BOSTON – What do the Mets need to do to reach the playoffs?
Please, stop your anger, and don’t say any more miracles.
Call me a Queens crazyman, but there’s a reason the players on this team make almost $400 million, and it’s way beyond the fact that the owner had it in his checking account.
There is talent on this Mets team.
The first thing we need to remember, and it’s not easy, is that they are the same team as the 2022 Mets.
You know, the one that won 101 games.
Yes, I know there is no Jacob deGrom.
But the truth is that he was only a part-time person anyway.

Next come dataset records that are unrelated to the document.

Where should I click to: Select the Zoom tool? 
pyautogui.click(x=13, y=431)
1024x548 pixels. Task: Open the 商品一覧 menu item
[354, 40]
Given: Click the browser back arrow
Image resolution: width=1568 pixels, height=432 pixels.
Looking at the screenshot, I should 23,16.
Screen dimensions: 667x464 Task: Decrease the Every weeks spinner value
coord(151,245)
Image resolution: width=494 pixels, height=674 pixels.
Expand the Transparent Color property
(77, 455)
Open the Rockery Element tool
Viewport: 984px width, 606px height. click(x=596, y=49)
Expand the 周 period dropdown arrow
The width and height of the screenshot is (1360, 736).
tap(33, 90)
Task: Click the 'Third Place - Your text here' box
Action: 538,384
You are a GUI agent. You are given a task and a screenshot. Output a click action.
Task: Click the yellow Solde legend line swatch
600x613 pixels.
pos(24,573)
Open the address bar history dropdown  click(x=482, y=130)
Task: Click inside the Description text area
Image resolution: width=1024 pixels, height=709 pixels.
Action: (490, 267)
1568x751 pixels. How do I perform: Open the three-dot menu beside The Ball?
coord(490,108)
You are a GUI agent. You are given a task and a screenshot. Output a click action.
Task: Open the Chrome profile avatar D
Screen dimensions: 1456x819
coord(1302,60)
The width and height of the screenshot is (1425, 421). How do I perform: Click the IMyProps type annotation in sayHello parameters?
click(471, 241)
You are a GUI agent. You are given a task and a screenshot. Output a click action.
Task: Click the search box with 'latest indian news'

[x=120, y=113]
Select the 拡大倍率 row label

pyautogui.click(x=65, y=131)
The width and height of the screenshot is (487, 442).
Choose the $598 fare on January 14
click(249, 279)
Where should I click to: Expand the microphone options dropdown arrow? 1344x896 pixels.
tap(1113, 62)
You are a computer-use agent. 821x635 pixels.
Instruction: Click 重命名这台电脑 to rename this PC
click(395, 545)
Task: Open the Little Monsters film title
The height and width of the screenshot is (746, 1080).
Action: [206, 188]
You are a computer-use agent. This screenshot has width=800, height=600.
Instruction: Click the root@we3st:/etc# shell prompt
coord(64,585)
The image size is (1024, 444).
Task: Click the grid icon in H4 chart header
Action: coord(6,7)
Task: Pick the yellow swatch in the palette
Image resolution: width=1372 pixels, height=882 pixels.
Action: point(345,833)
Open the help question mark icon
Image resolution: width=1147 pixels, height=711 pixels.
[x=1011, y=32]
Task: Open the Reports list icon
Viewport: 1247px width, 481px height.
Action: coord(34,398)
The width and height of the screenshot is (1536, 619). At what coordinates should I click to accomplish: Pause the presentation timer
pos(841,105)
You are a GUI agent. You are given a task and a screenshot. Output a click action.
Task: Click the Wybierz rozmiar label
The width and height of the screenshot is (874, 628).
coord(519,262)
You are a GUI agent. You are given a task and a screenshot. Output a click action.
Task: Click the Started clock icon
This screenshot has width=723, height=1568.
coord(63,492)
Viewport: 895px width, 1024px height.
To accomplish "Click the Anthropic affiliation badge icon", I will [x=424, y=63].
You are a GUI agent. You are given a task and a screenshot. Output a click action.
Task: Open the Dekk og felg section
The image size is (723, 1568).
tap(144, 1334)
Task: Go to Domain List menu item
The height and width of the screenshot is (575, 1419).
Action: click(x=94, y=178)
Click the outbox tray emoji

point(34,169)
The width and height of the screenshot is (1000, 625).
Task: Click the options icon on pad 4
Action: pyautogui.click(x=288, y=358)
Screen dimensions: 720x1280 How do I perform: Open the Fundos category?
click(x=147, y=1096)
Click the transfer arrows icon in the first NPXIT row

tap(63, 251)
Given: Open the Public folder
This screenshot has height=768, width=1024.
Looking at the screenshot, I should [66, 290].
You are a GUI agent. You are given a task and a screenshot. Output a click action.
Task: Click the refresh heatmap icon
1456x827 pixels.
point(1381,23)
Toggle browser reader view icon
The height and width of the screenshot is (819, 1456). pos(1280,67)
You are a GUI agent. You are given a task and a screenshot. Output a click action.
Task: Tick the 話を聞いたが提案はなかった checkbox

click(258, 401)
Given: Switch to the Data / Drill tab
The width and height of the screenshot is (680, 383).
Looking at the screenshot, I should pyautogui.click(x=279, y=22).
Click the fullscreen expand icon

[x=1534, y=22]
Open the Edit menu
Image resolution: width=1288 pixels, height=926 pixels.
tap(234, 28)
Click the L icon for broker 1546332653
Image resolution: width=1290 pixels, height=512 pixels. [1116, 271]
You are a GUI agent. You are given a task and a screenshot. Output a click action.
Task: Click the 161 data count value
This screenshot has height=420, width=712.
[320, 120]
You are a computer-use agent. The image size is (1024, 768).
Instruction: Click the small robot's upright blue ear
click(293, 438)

The next thing we need to recognize is that future Hall of Famers Justin Verlander (the actual deGrom replacement) and Max Scherzer are pitching back as expected of them.
Obviously, there’s something better about Verlander, who pitched eight innings on Wednesday, which basically counts as a complete game for starting pitchers these days.
Scherzer still had his lights out last Sunday, and he seems to have rediscovered something about his slider.
Scherzer, for one, isn’t giving up.
“Their game was suspended in the fourth inning on Friday night against the Red Sox,” Scherzer said of the Mets’ prospects.
Scherzer also said, “We’ve played like shit.” “We have to play one day at a time. What else can you do? Keep the curtains down, and go one day at a time.
“When you’re playing good baseball, that’s how you play good baseball.”
For months we’ve been complaining about rotation, and now it’s the least of the Mets’ problems. To be fair, there are still a few for the 45-51 team.
They have a chance if some of these things happen:
1. Pete Alonso and Jeff McNeil need to start hitting
It’s hard to know what has happened to these two homegrown stars.
Between the two, they’ve won the Triple Crown—Alonso leading the league in home runs and RBIs and McNeil topping the batting average.
Two of those titles (Alonso RBI, McNeil Batting Average) happened just last year, so we know he should still have it.
McNeil is suffering from an 80-point drop in his batting average (.246 to .326) from last year to this year.
And we don’t even need to see it to know that it’s the biggest flaw in the game.
Alonso has insisted he is healthy, though he has struggled since returning from the injured list with a wrist injury (he is at .140 since the beginning of June) in about a third of the time originally projected.
It just doesn’t happen.
The Mets historically take three times longer, not a third the time.
Alonso said a second exam showed he was not as hurt, and he looked good in the home run derby, although he was knocked out early by Seattle’s hometown hero Julio Rodríguez.
It’s the closest I’ve come to a highlight these days for Alonso or McNeil.
2. Mark Vientos needs to start playing
The Mets called up Vientos before the Red Sox series, so that’s half the battle.
However, it would be nice to see him in the lineup.
With right-hander Kutter Crawford throwing to the Red Sox on Friday, lefty Daniel Vogelbach and his sub .678 OPS were once again in the starting lineup.
Manager Buck Showalter said he would find some space for Vientos.
Let’s hope: Vientos, with 1,000 OPS in the minors, brings hope.
We would also like to see Ronnie Mauricio.
Since we know the Mets are anything but cheap and aren’t holding Mauricio in the minors due to service-time considerations, they shouldn’t think he’s ready.
But at this point (.553 vs. lefties) he has to be a better option against lefties than Brett Batty.
Francisco Alvarez Is The Best Thing To Happen To The Mets Season So Far; Keep coming kids.
3. Bullpen needs to get back on track
David Robertson will have to continue defeating Father Time, and maybe even drop some pointers on his allies.
Brooks Raleigh did what was expected, but the circle of belief is getting smaller.
We all love Adam Ottavino, but the new rules aren’t doing him any favors.
His inability to contain the runners off the long delivery becomes all the more apparent.
Ottavino said, “It’s always been like this – no different.” “I will take a few extra outs from him thinking that is for sure. This is difficult. You don’t want to mess with the quality of the pitches. … We weren’t excluding anybody before the rules. Now this is tough. I wish he hadn’t done that.”
Ottavino is a professional, so he will make the best of it.
Looks like the rest of them are finding their way.
Obviously, the injury to Edwin Diaz was life-threatening, but you’d still think that a team that’s spending nearly half a billion (including the Steve Cohen tax) would have even more bullpen.
Drew Smith has been pitching better since being stuck with the sticky stuff, then he exploded against the White Sox on Thursday.
That loss was a genuine delight—a loss by one of very few teams that was an even bigger disappointment than the Mets.
Fortunately, there is still time, and there should at least be enough talent to run.